Liverpool fans find it difficult to look at Alex Ferguson and see any good in him. Maybe there is some good in him – after all most Liverpool fans would have thought the same of Gary Neville but many now find themselves agreeing with a painfully high amount of his punditry – but it’s hard to see it.

It’s hard to imagine Manchester United fans would think any differently about Kenny Dalglish, certainly if the Man U opinion formers are anything to go by.

This applied long before Suárez and Evra had their disputed conversation and it will probably go on long after both players have hung up their boots or taken them elsewhere.

With that in mind it goes without saying that the two managers will think much the same of each other. Ferguson’s hatred of Dalglish goes back a long way and whilst many of Kenny detractors were laughing at his return in place of their beloved Roy Hodgson it’s unlikely there was much laughter from the more elderly Glaswegian.

Whatever really went on between Evra and Suárez, there still isn’t enough evidence to be completely certain. That’s something that’s been discussed at length by numerous people – and of course ignored by those who don’t like to sully their agenda with truth or questions about what the truth might be.

Sadly for football, and the fight against racism, the case has done nothing to make it easier to work out the truth of any future incident along those lines that takes place.

The FA’s independent panel seem to think there’s a good chance of it happening again – this is an extract from their lengthy report on the Suárez-Evra incident:

“We took into account the fact that it is a real albeit unattractive trait of human nature that we all act from time to time, to greater or lesser degrees, in ways which may be out of character. This is especially so when we feel under pressure, or challenged, or provoked, or pushed into a corner. We do and say things that we are not proud of and regret, and that we might try and deny, sometimes even to ourselves. We occasionally things that we would be embarrassed to admit to family or friends. It is not inconsistent to have black colleagues and friends and relatives, and yet say things to strangers or acquaintances about race or colour that we would not say directly to those closer to us.”

Quite an admission from the panel (imagine if Blatter had said that stuff in the last sentence) but the general point is fairly obvious. People do things they shouldn’t do, and wouldn’t normally do, in the heat of the moment if feeling under pressure.

And this is where the handshake comes in, or where it would come in if football was the kind of game the authorities like to pretend it is. If two players, on opposing sides, are angry with each other for some reason, the two managers, from the two opposing sides, should be able to sort it out. That ‘sorting out’ might still lead to action from The FA, it might lead to one or both clubs disciplining their own players, but if football’s the kind of respect-filled game the authorities want us to believe it is then that handshake idea works perfectly every time.

Even if the managers are at loggerheads there’s still – in this idyllic version of the game – plenty of respect between the officials higher up at both clubs. A director of football at one club can chat to a director at the other club.

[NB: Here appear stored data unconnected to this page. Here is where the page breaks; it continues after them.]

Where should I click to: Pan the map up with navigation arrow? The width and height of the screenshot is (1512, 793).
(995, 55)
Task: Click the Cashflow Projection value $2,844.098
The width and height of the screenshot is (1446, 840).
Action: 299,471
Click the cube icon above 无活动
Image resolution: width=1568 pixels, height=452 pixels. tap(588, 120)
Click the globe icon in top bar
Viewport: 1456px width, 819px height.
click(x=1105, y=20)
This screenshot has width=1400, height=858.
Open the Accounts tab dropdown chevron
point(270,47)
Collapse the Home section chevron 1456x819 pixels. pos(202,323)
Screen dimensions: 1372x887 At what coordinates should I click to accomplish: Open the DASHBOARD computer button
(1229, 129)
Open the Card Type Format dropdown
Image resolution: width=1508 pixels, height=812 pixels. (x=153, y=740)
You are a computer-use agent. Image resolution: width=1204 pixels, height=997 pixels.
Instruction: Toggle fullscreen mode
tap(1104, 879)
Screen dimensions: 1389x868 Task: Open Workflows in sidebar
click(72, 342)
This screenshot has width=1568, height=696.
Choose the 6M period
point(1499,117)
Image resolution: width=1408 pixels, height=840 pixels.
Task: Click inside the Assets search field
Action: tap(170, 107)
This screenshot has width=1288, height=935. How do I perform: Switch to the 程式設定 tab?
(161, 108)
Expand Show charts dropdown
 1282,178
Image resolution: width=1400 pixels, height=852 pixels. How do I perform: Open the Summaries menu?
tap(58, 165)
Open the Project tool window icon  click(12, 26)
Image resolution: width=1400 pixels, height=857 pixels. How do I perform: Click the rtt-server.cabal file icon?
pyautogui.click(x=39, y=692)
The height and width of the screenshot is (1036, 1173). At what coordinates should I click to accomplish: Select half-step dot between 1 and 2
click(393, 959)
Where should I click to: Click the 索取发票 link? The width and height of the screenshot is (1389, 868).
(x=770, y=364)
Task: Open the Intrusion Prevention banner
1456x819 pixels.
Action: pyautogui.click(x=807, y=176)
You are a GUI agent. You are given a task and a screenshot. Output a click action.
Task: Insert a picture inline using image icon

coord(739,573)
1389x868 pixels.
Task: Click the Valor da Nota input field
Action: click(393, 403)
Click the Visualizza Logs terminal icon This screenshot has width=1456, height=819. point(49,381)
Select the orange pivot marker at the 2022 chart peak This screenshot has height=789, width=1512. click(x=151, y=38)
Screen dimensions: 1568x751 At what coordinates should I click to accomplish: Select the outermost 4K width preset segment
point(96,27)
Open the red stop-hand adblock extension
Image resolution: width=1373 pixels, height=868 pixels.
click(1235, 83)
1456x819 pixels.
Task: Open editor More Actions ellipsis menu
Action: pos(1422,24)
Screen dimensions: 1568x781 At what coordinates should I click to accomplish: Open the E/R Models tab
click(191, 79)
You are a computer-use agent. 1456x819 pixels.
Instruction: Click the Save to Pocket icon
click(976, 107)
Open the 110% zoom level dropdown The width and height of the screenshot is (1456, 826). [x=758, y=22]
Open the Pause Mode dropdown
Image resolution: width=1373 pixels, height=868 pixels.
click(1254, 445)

They get the handshakes started, the dialogue underway, the problems ironed out at least to a point where punishment is for something that happened, not an extreme playground argument version of what happened.

Football isn’t that kind of idyllic game though, not in its current guise, certainly not in England under the ‘control’ of The FA with a greedy Premier League atop the league structure, fair to itself but dismissive of the league that feeds into it.

The Premier League isn’t even fair to the punter. The price of tickets is astronomical, as is the cost of the tacky shirts the clubs throw out three versions of each season. The FA doesn’t care, it has its own tacky shirts to sell and as long as it gets the use of those players whose wages make those tickets so expensive why would they care? There’s always the option of watching on the TV – but even that’s out of reach of more and more people as the sport leaves its past behind and heads for a place that the people who made the game what it is would never recognise.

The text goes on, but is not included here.